During the initial COVID-19 surge between March and June 2020, large urban areas had the highest weekly death rates from the virus in the United States.
Numbers declined as medical professionals learned more about the virus, how to treat it, and how to prevent its spread. As the virus spread from major urban areas to rural areas, the second COVID-19 surge, from July to August 2020, brought more deaths to rural areas.
The peak in deaths associated with this surge was smaller because testing was more widespread, the infected population was younger and less vulnerable, and treatments were more effective.
However, in early September 2020, COVID-19 death rates in rural areas surpassed those in urban areas.
This trend continued into a third, still ongoing, surge that spiked in rural areas during the holiday season and again shortly thereafter.
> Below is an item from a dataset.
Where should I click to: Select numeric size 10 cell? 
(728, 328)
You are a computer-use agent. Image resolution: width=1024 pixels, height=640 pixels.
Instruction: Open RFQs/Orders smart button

Rural areas have shown higher death rates per 100,000 adults since September in part because they had higher rates of new infections than urban areas, but that is not the whole story.
Rural COVID-19 deaths per 100 new infections 2 weeks prior (to account for the lag between infection and death) were 2.2 in the first 3 weeks of February-35 percent higher than the corresponding urban mortality rate of 1.6 deaths per 100 new infections 2 weeks earlier.
The rural population appears to be more vulnerable to serious infection because of the older age of its population, higher rates of underlying medical conditions, lack of health insurance, and greater distance to an intensive care hospital.
As of early February, death rates have started decreasing, possibly because of more widespread vaccinations among the most vulnerable populations.
This chart updates data found in the February 2021 Amber Waves data feature, “Rural Residents Appear to be More Vulnerable to Serious Infection or Death from COVID-19.”